Project 2 is due on November 21, 2003 at 9 pm. One (and only one)
member of your group must submit the following files using the turnin program. The name
of the turnin directory is proj2.
- the names of the members of your group
- FOR EACH GROUP MEMBER, describe in detail the precise
contribution of the group member to the overall project
under submitted.
- instructions on compiling and running your program
- the static evaluation your program uses,
- the heuristics employed,
- strategy used for minimax and alpha beta pruning,
- results:
- describe which tests you ran to try out your program.
Did you program play against human players? Did you program play
against other programs? How did your program do during those games?
- describe the strengths and the weaknesses of your
program.
- a discussion of why the evaluation function and the heuristic
are good choices.
Finding a good static evaluation function and a good heuristic depends
heavily on the experience you have with the game. I recommend you
start playing the game and getting the flavor of what a good Tic-Tac-Toe
strategy is. Also, research the strategies that other people have used
for this and other games. Lots of information can be found in the
references listed in your syllabus, the web, and magazine articles.

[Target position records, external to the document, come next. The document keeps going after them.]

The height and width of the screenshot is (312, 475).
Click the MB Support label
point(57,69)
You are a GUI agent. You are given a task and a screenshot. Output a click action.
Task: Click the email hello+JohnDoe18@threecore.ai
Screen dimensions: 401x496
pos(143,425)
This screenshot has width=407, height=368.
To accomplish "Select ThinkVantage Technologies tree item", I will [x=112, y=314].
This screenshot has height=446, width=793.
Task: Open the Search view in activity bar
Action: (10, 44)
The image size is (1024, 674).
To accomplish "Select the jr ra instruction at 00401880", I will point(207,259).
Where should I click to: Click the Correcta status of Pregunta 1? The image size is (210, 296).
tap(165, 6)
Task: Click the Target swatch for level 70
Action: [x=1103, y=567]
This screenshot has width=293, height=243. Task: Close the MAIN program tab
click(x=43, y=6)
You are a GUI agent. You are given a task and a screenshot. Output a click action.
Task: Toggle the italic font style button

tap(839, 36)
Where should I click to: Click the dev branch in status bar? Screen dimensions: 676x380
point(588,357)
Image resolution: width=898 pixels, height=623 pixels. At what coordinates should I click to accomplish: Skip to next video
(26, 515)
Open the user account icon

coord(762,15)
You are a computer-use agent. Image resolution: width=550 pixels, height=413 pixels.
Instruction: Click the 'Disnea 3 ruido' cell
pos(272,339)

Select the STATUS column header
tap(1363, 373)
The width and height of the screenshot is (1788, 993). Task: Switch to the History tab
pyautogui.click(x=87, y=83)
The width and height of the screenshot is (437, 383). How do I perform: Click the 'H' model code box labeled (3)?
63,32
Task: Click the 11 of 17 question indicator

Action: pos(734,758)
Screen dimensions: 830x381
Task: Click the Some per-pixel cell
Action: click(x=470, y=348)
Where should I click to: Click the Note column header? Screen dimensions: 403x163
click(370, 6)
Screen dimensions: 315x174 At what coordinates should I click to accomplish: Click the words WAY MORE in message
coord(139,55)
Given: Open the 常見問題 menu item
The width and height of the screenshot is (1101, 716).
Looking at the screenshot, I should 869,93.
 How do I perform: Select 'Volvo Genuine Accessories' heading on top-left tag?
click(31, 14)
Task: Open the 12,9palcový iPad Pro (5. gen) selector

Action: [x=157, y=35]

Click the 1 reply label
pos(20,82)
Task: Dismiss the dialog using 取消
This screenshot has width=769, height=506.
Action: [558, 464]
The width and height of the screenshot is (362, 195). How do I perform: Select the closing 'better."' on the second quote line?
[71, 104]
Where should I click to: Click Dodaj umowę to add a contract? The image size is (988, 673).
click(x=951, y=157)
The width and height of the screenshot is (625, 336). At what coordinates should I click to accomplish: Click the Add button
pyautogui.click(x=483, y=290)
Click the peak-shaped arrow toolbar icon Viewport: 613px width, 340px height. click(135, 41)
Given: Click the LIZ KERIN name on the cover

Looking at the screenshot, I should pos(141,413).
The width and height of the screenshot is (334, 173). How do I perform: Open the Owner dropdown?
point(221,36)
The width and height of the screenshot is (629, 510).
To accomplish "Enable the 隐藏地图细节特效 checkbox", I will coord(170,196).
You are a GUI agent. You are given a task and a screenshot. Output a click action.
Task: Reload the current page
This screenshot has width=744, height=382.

- Any auxillary files that your program requires, such as
a script to run a language interpreter.
Although you are welcome to look at code and systems available
online to guide the design of your program, you MUST submit your
own original code.
GRADING CRITERIA:
35 points minimax implementation
15 points alpha-beta pruning
15 points heuristic evaluation function, i.e. function
that assigns a number to any intermediate board
configuration.
15 points heuristic strategy to avoid expanding the whole
minimax tree so that a move is produced within
the time limit.
10 points playing "reasonably well" - showing evidence
of good offensive and defensive behavior.
10 points interacting well with referee + good documentation
----------
100 points
+ Extra points for using machine learning (decision trees,
neural networks, genetic algorithms, etc.) to make your
system better at playing the game
+ Extra points for good performance in the tournament
GRADUATE CREDIT PROBLEM:
- No graduate part required this time. Just do your best
job in getting the best playing system you can.